Cinema: Happy Ending for a Nightmare Brazil

It started with a dead bug. The squashed insect dropped into a typewriter at the Ministry of Information Retrieval; a bureaucrat typed the name Tuttle instead of Buttle; and poor apolitical Mr. Buttle, instead of the swashbuckling terrorist Tuttle, was taken away to be tortured and killed. Dear me, mistakes like this will happen in the Anglo-fascist fantasy world of Brazil. Imagine that Nazi Germany had colonized Britain after winning World War II, and you can visualize the film's architecture: mammoth and soulless, with huge intestinal piping that snakes through every elegant living room and posh restaurant. Imagine that the amiable English temperament was forced to accommodate itself to totalitarianism, and you can anticipate the courtesy with which the riot squad goons knock our hero, Sam Lowry, unconscious ("Sorry, sir, regulations"). Slogans of the police state are everywhere: DON'T SUSPECT A FRIEND--REPORT HIM. And scrawled on a tenement wall is the most obscene graffito of all: REALITY.

There is not a more daft, more original or haunting vision to be seen on American movie screens this year. But until last week there was considerable doubt as to when, if ever, Brazil would find its way into a U.S. movie house. For months the film had been held hostage in the continuing guerrilla war between movie artists and the industry that bankrolls their dreams. In Hollywood, such skirmishes are usually waged behind paneled doors and result in compromises, ulcers and the final sullen handshake. But Director Terry Gilliam is no gentleman warrior. Finding his picture in distribution limbo after Universal Pictures refused to release his film (which he had shot according to the approved script and delivered on budget), Gilliam went public with a full-page plea in Daily Variety to the president of Universal's parent company, MCA: "Dear Sid Sheinberg: When are you going to release my film, Brazil?"

Now Gilliam has his answer.
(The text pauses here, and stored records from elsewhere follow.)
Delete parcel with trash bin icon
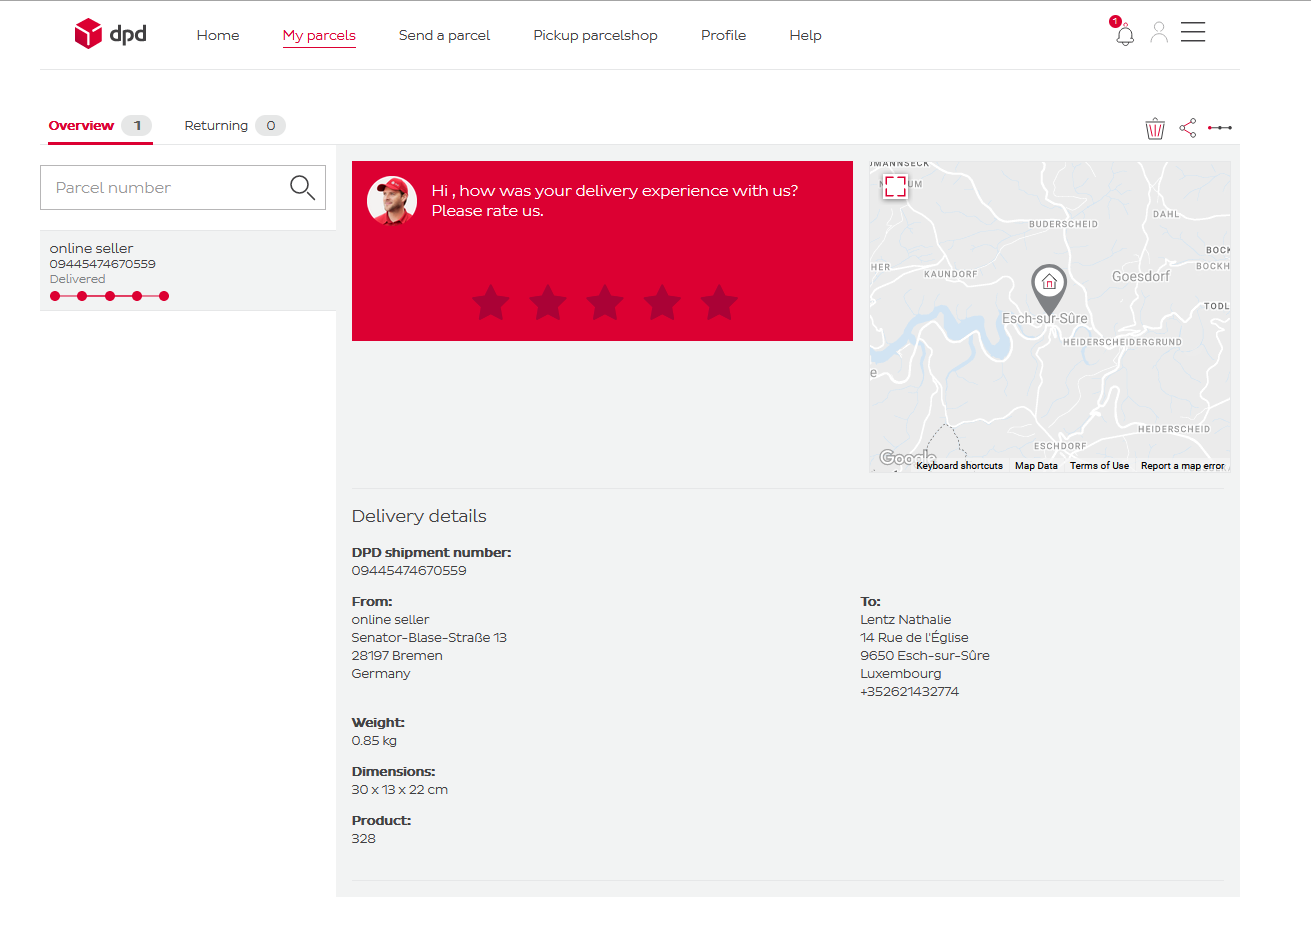 pos(1155,128)
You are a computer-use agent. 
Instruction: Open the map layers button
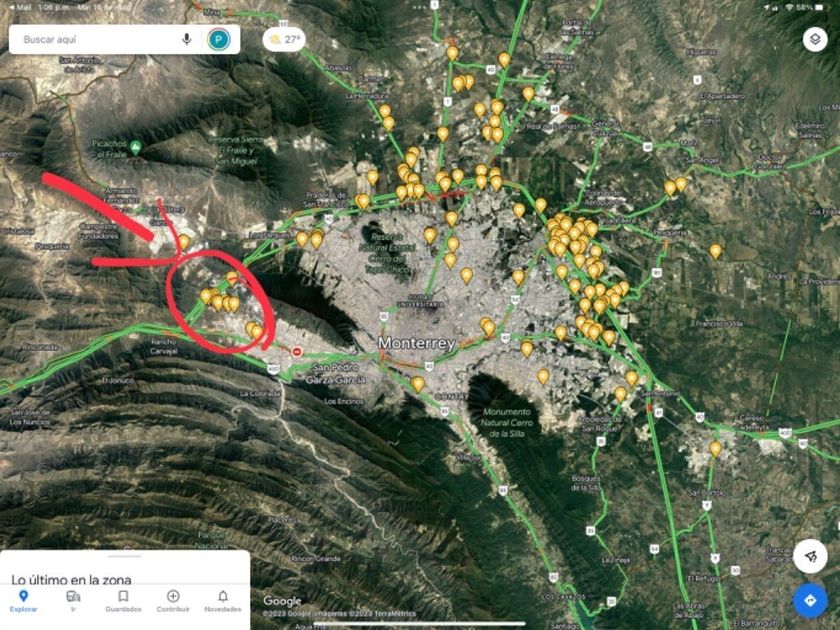pos(815,39)
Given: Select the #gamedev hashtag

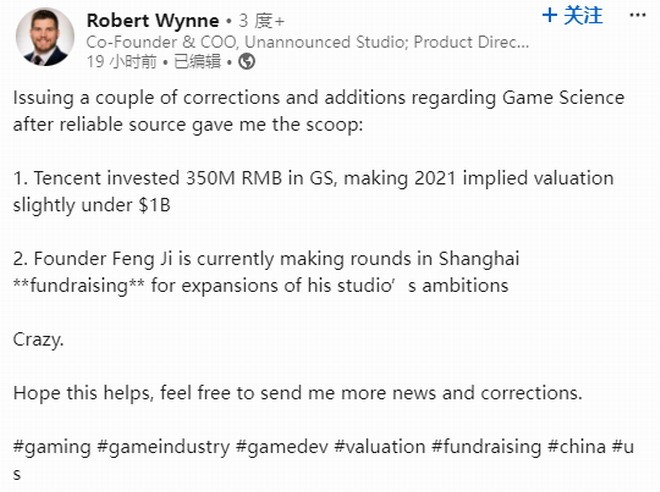Looking at the screenshot, I should tap(282, 447).
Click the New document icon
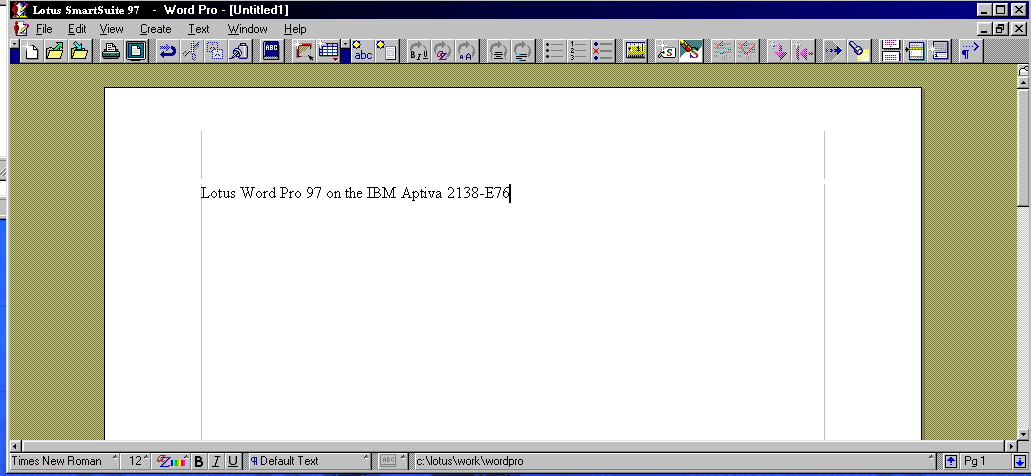The image size is (1031, 476). coord(32,51)
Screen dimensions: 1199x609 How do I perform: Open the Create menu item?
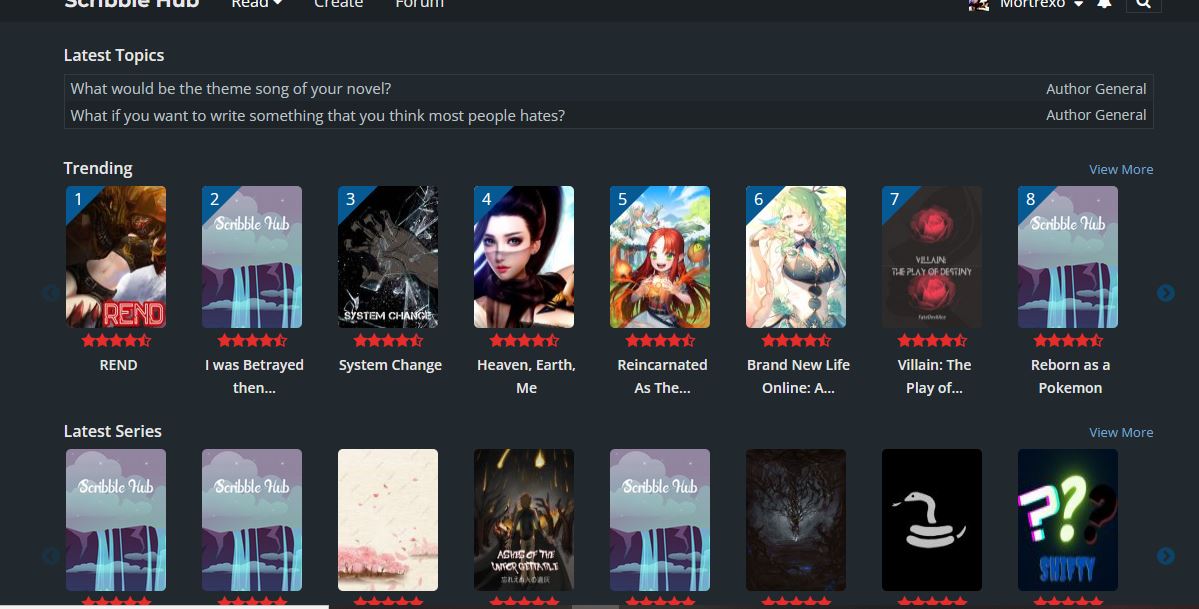(338, 4)

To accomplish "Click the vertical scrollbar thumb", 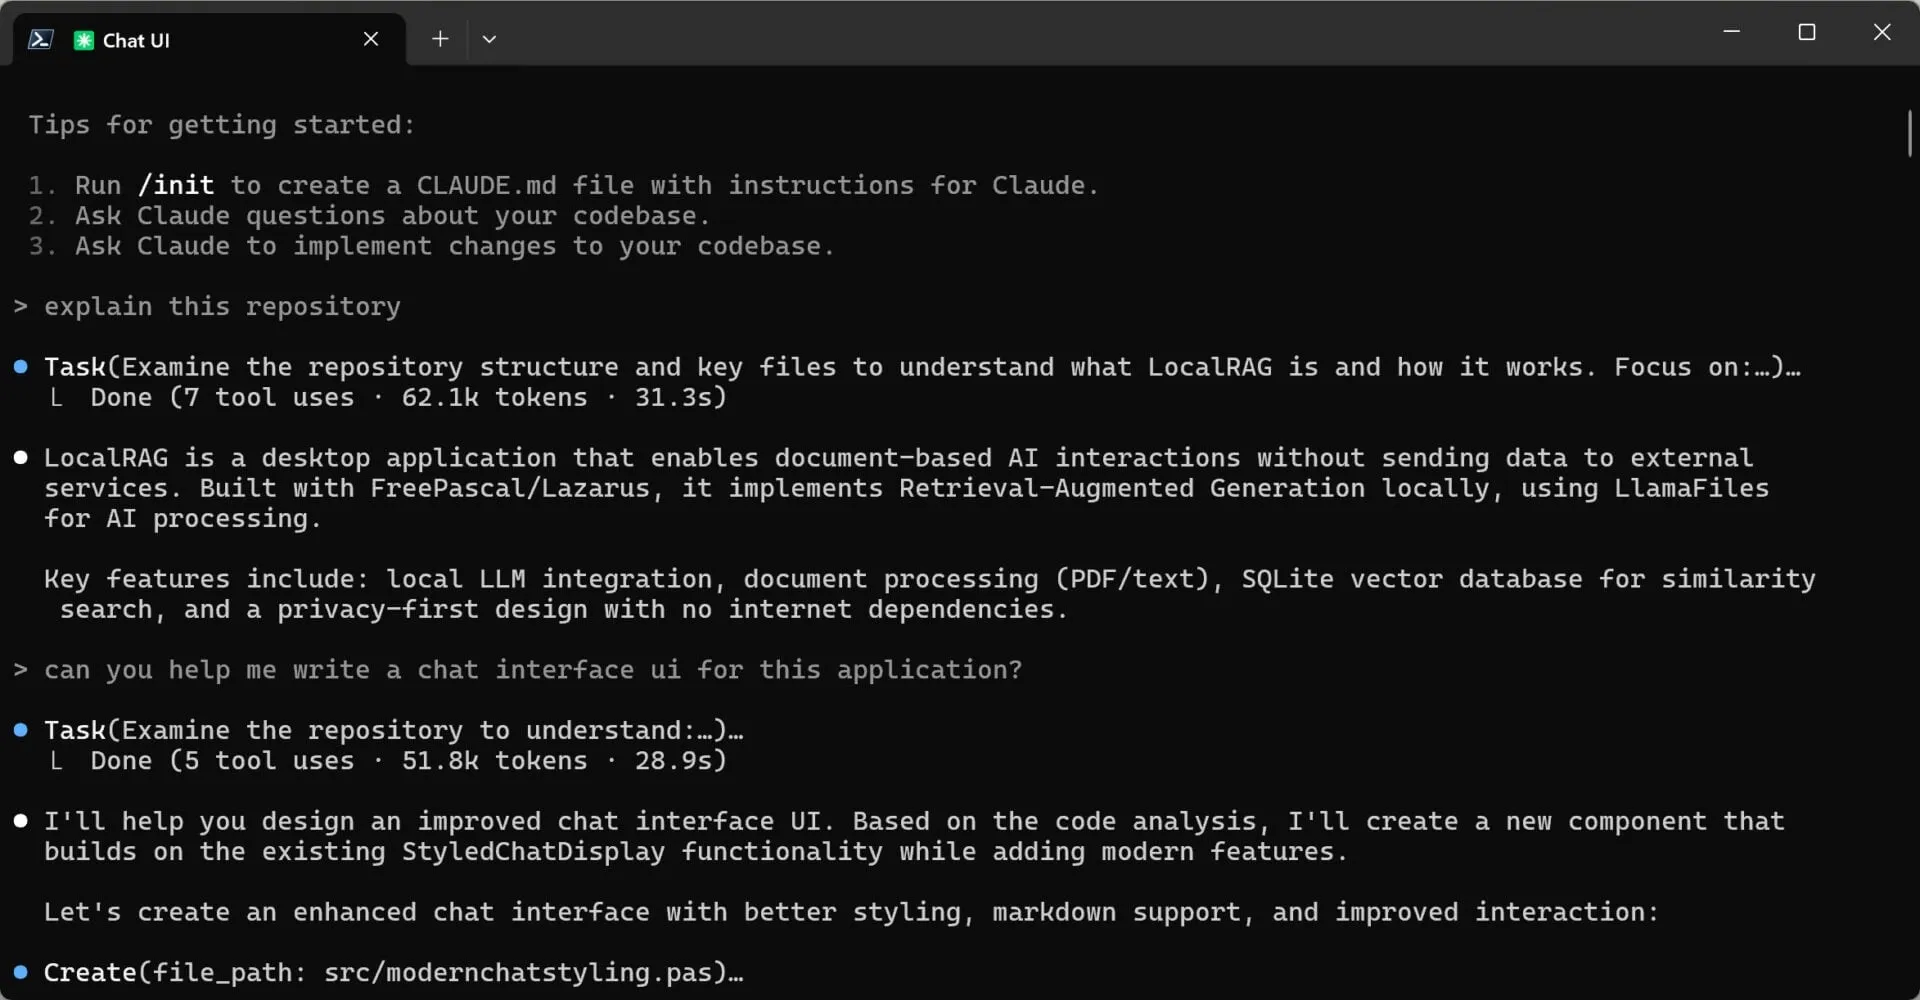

The film that had been declared "unreleasable" won prizes for best film, director and screenplay from the Los Angeles Film Critics Association. This week Universal is playing it in Los Angeles and New York to qualify for Oscar consideration. It opens in ten cities next February.

Gilliam has called Brazil "Walter Mitty meets Franz Kafka" and describes its unique, post-Orwellian setting as "somewhere on the Los Angeles-Belfast border." The film's hero, Sam Lowry (Jonathan Pryce), shambles efficiently through his job at the Ministry of Information records department but lives for his dreams, in which he is girded like Lochinvar, aloft like Icarus, fighting to save a fair heroine from giant samurai and evil, baby-faced thugs. One day he meets Jill Layton (Kim Griest), a truck driver who lived in the flat above the late Mr. Buttle's and looks exactly like Sam's dream girl. To be near her he accepts promotions in the bureaucracy and learns firsthand $ of its comprehensive brutality. By the end he has been betrayed by a very modern Mengele of a surgeon (Michael Palin), rescued by the revolutionary Tuttle (Robert De Niro)--but, alas, it is just another dream, Sam's last one --and lobotomized with nothing in his mind but the old Ary Barroso tune Brazil.